* Dataset extract
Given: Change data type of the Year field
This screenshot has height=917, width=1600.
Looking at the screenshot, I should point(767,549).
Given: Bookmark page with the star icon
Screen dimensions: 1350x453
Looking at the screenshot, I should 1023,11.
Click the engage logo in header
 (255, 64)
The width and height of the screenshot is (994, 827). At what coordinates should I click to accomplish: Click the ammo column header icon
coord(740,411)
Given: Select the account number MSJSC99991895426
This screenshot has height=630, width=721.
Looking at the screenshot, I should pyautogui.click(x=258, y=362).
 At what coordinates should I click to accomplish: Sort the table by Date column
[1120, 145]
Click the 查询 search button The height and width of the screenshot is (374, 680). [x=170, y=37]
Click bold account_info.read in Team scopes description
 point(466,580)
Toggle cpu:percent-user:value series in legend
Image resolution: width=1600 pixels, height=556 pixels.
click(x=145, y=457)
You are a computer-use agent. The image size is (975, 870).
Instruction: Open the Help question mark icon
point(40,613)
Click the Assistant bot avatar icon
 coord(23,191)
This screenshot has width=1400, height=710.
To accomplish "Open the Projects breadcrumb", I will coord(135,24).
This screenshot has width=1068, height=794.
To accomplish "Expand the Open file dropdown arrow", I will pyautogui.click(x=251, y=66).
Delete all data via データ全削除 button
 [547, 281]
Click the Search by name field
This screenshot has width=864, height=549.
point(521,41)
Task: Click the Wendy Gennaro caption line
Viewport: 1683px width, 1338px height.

* Task to carry out
Lines above that contain the string "will" make up the answer.

* Output for this exercise
To accomplish "Open the Projects breadcrumb", I will coord(135,24).
To accomplish "Expand the Open file dropdown arrow", I will pyautogui.click(x=251, y=66).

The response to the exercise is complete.